Sua equipe também está estudando plantas que produzem resinas como o breu para o tratamento do vírus HIV, conta, afirmando que substâncias semelhantes já são utilizadas no coquetel. Sua equipe também pesquisa a ação oxidante de algumas plantas para o uso em cosméticos e como suplementos alimentares, não como medicamentos.

“Todas as plantas produzem substâncias antioxidantes, embora algumas produzam mais que as outras. E extratos destas plantas podem ser utilizados em dietas de prevenção de diabetes, diminuição de glicemia e também do nível de colesterol no sangue.”

Papo vai, papo vem, a conversa volta para o assunto preferido deste cientista: a química, o que ele mais gosta de fazer, estudar, desenvolver, ensinar. Mas... logo química? No que ele responde com um enfático “Claro!”

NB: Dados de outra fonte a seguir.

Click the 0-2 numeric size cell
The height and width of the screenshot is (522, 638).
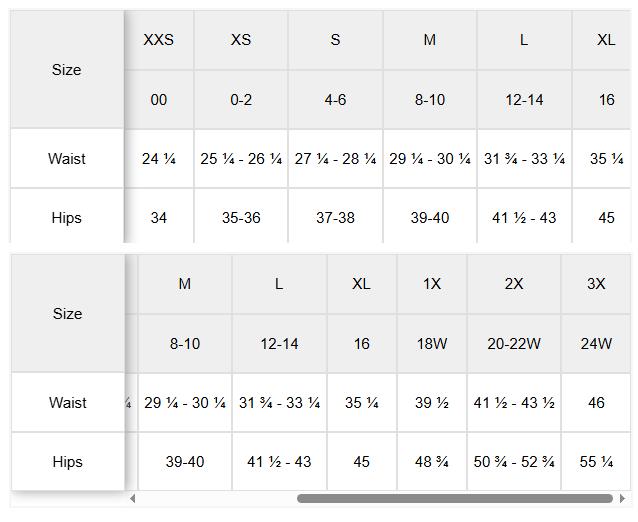click(x=241, y=99)
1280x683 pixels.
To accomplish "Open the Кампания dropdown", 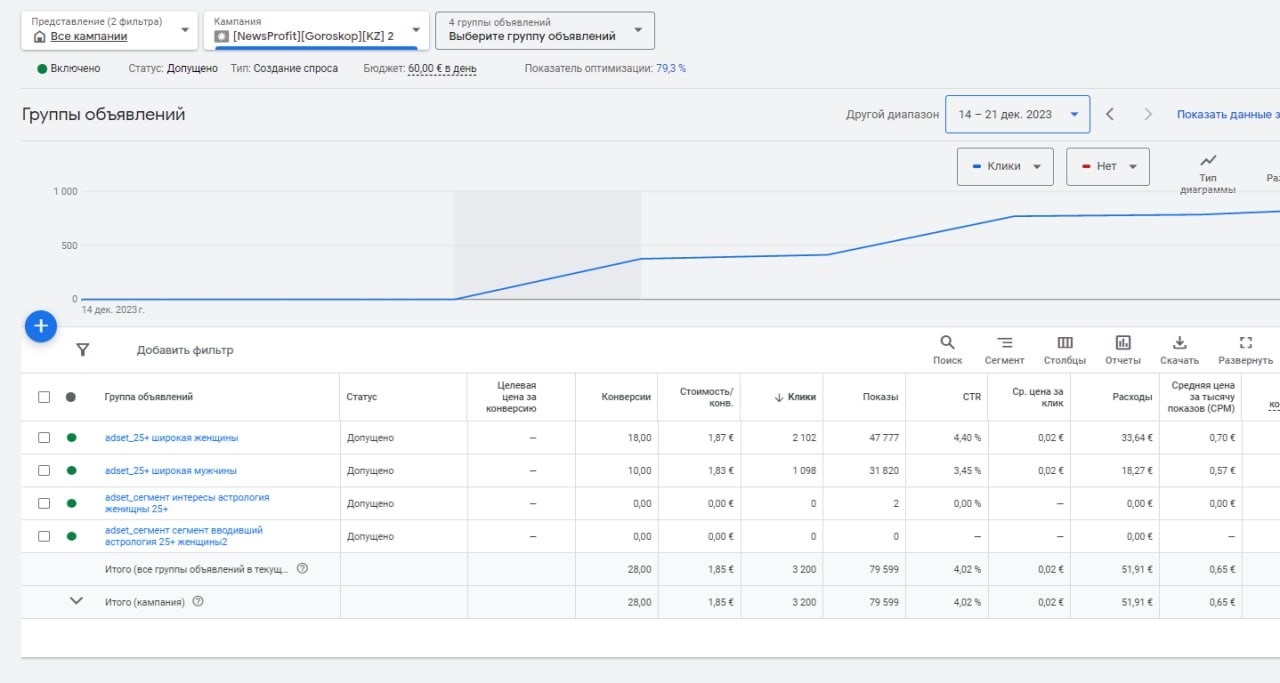I will [x=317, y=30].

“No Ensino Médio, o estudo da química costuma ser muito desestimulante. É ensinada com poucos recursos de laboratório e multimídia e os alunos acabam decorando nomenclaturas ou aprendendo aplicação de regras de três. Ao invés disso, deveriam ficar entusiasmados com a química no seu dia a dia, estudando hormônios sexuais, os efeitos do álcool e das drogas no organismo, o metabolismo dos alimentos, como funciona o combustível de foguete, o cimento, o alisamento dos cabelos, o airbag, como produzir vidro, fogo, margarina, sabão. Era para ser a disciplina mais interessante, a mais diferente e apaixonante, mas infelizmente é chatinha. Se os professores fossem melhor remunerados teriam mais tempo para se dedicar à preparação das aulas e ao aperfeiçoamento. Nas universidades, o ensino tem mais qualidade e a interação com as pesquisas atrai muitos jovens. Ainda assim, os níveis de desistência são elevados. Uma pena, pois os químicos têm a possibilidade de mudar o mundo à sua volta.”